## What you should do
Would you please copy every line below that includes the string "will"?

## Dataset records

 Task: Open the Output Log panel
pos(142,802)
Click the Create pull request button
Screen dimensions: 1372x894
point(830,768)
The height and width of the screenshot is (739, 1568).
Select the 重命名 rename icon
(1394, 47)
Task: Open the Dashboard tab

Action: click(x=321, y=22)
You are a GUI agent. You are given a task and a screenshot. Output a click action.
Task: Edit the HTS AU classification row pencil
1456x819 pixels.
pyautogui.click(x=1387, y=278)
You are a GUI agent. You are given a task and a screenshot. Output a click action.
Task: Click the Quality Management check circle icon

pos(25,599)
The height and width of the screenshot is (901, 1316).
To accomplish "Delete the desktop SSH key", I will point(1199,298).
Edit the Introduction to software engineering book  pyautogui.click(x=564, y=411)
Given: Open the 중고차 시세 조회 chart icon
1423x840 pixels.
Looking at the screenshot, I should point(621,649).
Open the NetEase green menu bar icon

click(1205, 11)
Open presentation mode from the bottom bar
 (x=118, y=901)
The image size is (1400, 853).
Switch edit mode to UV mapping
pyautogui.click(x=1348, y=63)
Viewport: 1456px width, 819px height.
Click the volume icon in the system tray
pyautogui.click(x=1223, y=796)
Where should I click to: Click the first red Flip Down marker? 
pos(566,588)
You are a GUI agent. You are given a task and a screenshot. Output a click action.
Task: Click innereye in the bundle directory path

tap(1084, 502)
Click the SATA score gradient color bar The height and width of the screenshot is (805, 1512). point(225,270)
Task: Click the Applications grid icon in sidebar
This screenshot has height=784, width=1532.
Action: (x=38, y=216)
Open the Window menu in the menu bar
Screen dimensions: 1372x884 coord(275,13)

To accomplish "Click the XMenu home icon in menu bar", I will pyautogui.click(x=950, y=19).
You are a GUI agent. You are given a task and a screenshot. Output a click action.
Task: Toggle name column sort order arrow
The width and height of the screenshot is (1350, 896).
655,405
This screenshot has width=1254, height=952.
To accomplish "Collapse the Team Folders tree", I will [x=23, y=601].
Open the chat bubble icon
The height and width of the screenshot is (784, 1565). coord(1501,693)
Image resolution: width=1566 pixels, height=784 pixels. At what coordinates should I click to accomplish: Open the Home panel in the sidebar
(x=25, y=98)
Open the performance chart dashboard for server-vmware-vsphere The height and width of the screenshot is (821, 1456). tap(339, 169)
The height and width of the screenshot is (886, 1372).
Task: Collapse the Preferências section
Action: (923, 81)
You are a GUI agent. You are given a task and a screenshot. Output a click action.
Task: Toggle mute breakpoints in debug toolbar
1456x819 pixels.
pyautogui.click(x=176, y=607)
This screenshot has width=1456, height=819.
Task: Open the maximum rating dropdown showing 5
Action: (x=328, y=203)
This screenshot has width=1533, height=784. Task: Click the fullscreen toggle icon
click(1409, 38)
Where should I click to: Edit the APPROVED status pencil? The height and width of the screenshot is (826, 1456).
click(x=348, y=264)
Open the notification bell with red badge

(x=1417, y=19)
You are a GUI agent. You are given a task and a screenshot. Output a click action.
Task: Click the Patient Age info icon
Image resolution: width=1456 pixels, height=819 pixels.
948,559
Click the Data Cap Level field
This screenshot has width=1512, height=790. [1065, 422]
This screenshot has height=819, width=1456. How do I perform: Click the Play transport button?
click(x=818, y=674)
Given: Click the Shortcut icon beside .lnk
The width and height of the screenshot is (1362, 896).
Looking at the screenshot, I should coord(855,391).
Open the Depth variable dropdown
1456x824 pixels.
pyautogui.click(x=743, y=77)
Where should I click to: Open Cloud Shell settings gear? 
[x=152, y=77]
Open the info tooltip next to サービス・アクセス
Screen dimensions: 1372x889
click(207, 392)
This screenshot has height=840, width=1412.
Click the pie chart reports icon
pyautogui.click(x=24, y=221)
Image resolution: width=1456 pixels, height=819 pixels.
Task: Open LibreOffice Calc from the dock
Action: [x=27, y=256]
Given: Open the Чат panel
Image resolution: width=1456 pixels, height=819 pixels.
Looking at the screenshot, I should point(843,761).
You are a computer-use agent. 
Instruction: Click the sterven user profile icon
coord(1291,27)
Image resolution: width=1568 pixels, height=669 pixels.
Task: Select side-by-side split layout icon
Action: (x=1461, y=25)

## Final answer
To accomplish "Delete the desktop SSH key", I will point(1199,298).
To accomplish "Click the XMenu home icon in menu bar", I will pyautogui.click(x=950, y=19).
To accomplish "Collapse the Team Folders tree", I will [x=23, y=601].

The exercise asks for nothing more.